*** Opening RECORDS SUPPLIED ***
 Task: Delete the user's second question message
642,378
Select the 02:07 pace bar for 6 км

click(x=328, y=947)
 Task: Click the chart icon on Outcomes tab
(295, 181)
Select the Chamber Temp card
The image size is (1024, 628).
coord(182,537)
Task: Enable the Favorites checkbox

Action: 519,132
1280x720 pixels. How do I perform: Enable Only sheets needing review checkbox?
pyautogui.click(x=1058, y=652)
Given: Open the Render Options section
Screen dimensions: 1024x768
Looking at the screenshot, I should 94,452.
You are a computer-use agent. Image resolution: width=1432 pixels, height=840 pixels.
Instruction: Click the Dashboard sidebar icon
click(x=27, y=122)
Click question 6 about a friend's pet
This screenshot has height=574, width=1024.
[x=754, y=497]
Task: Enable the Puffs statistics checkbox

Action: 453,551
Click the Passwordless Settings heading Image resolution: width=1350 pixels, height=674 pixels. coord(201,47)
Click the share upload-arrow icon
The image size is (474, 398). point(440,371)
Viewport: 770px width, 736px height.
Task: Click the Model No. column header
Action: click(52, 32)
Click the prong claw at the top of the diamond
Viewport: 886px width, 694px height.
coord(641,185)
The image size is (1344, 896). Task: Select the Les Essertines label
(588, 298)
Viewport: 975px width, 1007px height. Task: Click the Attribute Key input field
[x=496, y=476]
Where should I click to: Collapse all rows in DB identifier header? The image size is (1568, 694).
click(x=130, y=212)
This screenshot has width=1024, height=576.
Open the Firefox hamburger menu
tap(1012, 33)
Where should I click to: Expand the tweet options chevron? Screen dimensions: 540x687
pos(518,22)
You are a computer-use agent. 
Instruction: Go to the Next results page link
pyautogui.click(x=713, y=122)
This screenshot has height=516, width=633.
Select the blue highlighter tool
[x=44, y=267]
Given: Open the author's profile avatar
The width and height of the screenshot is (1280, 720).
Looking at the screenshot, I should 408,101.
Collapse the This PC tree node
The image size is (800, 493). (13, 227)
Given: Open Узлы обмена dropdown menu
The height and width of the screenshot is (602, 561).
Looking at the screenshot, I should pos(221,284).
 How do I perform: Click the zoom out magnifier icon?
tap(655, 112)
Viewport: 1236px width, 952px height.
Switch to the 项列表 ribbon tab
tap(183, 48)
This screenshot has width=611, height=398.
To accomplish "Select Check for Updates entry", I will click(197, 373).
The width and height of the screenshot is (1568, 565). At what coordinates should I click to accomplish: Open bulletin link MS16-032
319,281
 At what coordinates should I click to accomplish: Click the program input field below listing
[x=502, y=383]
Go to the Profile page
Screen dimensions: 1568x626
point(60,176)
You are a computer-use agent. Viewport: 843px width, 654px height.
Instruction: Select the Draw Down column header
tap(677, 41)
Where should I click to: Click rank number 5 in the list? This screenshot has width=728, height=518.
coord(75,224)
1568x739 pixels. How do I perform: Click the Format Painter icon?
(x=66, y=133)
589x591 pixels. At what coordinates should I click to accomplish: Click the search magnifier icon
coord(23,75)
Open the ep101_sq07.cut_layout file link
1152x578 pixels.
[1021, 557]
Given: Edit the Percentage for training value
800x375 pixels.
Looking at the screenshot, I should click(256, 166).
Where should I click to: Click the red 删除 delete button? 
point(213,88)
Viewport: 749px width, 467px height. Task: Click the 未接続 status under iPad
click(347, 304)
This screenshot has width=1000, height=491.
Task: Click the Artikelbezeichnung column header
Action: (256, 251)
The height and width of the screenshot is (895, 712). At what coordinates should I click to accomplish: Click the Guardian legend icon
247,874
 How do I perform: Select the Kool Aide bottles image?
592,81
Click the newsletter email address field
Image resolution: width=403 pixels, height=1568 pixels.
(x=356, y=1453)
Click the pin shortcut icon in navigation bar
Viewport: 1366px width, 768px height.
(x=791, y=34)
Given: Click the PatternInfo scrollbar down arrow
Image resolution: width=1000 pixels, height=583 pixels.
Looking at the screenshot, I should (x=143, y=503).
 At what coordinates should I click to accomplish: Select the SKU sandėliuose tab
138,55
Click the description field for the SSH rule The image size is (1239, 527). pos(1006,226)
*** Closing RECORDS SUPPLIED ***
> DIRECTIONS: Only the lines from the beginning of the listing through the line containing "Given: Open the Render Options section" are wanted, each restated word for word.

> ANSWER AREA:
 Task: Delete the user's second question message
642,378
Select the 02:07 pace bar for 6 км

click(x=328, y=947)
 Task: Click the chart icon on Outcomes tab
(295, 181)
Select the Chamber Temp card
The image size is (1024, 628).
coord(182,537)
Task: Enable the Favorites checkbox

Action: 519,132
1280x720 pixels. How do I perform: Enable Only sheets needing review checkbox?
pyautogui.click(x=1058, y=652)
Given: Open the Render Options section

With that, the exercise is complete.